Entries supplied:

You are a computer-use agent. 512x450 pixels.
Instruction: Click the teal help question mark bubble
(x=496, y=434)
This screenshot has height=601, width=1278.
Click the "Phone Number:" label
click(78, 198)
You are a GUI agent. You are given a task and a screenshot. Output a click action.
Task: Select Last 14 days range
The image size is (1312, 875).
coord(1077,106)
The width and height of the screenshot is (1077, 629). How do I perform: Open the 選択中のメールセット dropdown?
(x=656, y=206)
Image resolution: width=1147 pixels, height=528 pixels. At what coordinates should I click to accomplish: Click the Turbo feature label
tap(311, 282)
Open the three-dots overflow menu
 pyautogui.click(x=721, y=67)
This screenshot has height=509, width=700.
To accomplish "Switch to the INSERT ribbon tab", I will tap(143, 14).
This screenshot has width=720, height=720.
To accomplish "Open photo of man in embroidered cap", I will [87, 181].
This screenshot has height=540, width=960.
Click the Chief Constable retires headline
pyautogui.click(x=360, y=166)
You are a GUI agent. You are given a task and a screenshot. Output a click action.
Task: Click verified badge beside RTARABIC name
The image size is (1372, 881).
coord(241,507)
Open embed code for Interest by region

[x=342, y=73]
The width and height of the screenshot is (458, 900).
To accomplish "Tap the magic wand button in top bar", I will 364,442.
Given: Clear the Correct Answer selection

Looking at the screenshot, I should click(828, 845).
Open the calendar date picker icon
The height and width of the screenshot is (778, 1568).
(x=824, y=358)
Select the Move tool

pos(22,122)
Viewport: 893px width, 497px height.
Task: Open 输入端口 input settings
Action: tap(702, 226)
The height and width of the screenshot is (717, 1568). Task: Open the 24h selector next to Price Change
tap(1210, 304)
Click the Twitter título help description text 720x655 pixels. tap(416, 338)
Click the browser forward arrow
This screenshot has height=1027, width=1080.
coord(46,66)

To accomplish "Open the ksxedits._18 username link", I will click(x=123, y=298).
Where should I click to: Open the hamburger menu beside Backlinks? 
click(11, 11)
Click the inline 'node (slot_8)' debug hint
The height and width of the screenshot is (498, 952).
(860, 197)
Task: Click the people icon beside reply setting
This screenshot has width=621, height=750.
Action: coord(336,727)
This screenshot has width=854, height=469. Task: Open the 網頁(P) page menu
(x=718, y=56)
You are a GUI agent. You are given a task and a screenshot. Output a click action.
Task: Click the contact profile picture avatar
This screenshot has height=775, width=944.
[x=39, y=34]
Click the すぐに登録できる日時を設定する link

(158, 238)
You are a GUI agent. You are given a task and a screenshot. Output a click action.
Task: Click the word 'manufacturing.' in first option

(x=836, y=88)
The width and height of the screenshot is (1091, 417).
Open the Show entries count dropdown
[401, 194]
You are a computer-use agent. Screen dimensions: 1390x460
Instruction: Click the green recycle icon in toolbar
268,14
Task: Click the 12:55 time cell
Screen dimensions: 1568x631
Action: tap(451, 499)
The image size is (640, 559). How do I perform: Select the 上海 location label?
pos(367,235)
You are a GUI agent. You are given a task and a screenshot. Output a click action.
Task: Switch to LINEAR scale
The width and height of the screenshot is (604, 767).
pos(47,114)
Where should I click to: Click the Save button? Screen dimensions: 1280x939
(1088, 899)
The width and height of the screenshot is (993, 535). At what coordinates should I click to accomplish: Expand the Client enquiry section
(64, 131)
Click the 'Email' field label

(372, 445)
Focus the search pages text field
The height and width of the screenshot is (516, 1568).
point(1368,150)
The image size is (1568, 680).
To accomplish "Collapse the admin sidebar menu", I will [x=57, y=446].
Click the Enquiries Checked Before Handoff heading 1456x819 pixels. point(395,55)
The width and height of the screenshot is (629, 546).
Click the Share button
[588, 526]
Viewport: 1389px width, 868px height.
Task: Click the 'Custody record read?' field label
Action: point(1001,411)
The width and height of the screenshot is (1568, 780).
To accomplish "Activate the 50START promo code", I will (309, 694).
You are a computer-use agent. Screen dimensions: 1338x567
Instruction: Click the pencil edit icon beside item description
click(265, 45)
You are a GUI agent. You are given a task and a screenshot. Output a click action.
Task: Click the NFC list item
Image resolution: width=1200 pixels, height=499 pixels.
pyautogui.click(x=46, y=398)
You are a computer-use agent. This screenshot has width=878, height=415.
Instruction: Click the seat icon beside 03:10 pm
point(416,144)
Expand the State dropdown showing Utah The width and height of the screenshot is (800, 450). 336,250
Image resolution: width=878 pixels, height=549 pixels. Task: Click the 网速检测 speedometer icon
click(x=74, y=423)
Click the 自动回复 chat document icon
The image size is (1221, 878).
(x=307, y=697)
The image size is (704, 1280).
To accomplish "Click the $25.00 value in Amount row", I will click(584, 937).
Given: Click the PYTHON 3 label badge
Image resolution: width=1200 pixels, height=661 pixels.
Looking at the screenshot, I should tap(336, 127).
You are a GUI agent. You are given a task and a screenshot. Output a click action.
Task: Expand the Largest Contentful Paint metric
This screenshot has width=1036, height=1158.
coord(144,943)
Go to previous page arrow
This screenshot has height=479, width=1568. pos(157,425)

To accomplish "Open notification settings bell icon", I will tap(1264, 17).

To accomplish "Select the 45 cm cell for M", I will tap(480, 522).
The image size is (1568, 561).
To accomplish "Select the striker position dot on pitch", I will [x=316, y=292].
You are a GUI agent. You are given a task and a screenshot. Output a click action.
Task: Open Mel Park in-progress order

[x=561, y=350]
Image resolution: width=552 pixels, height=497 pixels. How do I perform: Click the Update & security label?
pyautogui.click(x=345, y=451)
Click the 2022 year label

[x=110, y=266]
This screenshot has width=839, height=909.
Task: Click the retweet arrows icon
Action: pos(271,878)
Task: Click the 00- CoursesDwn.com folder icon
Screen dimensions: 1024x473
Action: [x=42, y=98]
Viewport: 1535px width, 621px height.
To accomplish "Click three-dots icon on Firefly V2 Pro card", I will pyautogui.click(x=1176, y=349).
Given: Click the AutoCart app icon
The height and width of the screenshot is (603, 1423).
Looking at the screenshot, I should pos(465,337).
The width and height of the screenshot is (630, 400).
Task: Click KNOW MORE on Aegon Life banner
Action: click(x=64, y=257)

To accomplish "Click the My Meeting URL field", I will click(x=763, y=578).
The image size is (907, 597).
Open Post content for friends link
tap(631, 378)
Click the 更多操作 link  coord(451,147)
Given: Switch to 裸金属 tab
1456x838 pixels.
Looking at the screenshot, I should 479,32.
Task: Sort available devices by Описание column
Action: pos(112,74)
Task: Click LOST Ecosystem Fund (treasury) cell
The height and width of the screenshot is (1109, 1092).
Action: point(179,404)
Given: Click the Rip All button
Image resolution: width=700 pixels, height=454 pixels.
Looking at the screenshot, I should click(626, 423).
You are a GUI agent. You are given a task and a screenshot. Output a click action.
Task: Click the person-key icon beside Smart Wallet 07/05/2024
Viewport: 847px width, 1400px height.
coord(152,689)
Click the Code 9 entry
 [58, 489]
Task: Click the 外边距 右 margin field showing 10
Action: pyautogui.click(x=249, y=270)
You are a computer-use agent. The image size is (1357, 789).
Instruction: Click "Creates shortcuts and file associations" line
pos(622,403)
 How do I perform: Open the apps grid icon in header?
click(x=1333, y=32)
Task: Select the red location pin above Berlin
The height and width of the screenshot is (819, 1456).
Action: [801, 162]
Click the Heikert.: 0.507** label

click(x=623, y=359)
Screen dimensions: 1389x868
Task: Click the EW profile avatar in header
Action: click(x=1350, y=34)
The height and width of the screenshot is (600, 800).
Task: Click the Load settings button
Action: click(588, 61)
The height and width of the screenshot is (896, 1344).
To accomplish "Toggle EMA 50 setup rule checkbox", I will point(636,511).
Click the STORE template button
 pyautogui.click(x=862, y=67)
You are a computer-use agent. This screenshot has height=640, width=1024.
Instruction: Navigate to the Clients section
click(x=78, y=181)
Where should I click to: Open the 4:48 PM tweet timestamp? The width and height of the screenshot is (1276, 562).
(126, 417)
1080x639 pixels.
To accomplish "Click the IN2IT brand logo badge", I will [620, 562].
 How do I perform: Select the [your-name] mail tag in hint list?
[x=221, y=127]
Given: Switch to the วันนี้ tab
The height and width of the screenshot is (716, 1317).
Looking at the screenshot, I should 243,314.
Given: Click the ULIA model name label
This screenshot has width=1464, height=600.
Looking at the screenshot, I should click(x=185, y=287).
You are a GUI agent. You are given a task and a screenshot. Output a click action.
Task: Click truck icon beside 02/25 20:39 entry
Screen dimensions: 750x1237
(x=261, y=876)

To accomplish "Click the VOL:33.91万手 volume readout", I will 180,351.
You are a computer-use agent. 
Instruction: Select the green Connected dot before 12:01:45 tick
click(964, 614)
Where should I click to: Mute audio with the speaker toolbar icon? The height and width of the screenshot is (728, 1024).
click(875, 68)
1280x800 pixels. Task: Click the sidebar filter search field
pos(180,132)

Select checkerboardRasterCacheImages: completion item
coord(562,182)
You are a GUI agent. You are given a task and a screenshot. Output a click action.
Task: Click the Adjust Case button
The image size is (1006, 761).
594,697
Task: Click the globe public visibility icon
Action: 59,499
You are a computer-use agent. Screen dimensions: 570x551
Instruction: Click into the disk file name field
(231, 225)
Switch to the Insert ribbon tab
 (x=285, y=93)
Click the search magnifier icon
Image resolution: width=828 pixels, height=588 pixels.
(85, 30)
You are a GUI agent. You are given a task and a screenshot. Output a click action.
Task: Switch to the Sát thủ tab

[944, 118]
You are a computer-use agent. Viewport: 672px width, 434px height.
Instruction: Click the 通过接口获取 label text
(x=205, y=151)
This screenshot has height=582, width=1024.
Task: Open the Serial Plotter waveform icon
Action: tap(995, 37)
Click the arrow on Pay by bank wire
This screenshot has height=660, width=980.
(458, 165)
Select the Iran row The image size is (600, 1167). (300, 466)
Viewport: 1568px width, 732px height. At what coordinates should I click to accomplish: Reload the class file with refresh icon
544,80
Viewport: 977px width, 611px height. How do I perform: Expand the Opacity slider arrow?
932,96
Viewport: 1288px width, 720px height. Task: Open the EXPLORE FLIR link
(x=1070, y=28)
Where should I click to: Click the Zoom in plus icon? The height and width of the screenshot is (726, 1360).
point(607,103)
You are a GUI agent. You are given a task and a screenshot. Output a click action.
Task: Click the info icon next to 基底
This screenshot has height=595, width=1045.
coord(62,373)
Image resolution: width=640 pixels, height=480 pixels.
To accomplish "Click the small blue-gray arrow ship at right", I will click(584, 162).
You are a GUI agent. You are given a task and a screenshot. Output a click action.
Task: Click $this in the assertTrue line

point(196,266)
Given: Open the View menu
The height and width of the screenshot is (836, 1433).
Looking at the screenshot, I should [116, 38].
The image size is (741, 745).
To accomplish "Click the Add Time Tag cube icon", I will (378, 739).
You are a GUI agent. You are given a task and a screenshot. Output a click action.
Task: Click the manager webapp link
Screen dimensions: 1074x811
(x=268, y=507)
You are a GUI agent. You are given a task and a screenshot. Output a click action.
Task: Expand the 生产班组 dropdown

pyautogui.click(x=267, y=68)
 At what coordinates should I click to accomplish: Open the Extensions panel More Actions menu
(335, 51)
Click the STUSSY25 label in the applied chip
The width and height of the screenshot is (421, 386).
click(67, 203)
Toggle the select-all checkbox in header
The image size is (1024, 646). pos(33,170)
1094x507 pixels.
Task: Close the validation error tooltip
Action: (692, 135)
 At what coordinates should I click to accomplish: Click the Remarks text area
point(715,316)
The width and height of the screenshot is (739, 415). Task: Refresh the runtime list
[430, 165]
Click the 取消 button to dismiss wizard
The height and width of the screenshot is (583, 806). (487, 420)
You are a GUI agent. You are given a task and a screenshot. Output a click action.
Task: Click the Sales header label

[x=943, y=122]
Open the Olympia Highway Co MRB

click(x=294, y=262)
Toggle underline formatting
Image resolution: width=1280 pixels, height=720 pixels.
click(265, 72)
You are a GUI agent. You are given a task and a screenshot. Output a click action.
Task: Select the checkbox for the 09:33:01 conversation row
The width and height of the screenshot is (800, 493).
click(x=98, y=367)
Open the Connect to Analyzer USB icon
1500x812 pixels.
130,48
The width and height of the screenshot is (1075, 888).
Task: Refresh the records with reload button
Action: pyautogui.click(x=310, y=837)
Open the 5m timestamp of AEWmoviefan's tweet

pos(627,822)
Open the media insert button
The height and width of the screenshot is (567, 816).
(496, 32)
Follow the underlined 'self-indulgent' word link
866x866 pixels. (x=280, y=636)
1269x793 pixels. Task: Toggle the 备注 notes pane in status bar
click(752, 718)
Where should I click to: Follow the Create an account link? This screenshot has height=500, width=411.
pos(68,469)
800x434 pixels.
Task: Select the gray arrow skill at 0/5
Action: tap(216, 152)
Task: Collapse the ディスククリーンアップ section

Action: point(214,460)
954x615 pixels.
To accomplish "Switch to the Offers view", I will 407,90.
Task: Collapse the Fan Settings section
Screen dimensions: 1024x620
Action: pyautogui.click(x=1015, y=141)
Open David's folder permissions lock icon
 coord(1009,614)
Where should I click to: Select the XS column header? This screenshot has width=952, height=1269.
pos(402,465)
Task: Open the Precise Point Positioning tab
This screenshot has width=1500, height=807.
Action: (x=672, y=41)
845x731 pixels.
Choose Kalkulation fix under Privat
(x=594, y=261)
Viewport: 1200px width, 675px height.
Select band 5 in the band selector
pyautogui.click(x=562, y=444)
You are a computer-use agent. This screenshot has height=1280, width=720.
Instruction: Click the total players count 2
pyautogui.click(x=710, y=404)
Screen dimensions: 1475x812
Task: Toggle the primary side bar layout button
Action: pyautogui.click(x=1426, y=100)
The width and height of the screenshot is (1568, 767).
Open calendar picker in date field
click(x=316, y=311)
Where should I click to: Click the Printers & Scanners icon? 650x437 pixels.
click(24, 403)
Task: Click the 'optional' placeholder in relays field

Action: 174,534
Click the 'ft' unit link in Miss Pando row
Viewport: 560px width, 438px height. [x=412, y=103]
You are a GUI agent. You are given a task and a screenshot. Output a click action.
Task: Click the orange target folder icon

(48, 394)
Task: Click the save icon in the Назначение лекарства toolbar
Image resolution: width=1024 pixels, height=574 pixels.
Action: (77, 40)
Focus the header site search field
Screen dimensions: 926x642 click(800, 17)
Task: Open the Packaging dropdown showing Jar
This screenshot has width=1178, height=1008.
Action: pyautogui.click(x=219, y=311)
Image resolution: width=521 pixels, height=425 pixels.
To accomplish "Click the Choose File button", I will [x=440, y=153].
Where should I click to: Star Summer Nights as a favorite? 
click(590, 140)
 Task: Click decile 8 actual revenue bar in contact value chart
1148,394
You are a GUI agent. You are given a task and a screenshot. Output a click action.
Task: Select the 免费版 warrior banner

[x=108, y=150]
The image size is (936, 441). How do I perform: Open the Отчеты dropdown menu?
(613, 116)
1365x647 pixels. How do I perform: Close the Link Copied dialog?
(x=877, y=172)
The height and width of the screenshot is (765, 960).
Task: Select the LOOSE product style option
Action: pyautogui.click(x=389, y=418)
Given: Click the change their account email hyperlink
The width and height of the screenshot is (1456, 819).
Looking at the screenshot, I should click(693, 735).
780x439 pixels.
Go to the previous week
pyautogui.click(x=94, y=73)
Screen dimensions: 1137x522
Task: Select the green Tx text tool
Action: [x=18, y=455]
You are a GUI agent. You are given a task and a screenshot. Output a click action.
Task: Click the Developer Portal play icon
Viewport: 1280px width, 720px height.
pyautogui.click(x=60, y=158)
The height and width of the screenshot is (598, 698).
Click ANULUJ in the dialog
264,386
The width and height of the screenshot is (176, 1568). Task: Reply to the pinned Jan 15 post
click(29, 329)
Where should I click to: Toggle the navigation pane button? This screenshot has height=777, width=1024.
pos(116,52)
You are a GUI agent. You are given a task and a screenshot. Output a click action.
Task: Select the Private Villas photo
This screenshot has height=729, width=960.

Assignment: Some of the data mentions "photo". Copy every line where it does.

Result of this task:
To accomplish "Open photo of man in embroidered cap", I will [87, 181].
Task: Select the Private Villas photo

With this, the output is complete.